→ Input records
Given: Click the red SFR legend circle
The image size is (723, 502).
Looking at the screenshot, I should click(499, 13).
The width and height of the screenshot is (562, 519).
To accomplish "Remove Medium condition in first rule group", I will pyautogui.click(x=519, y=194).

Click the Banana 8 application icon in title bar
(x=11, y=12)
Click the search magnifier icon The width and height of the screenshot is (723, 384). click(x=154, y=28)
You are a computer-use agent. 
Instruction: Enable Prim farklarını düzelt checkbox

---

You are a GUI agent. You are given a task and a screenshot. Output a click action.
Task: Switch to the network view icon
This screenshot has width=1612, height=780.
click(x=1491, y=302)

→ The task
Lines of the material in which the word "agent" occurs are to be copied out.

→ Answer to the exercise
You are a computer-use agent. 
You are a GUI agent. You are given a task and a screenshot. Output a click action.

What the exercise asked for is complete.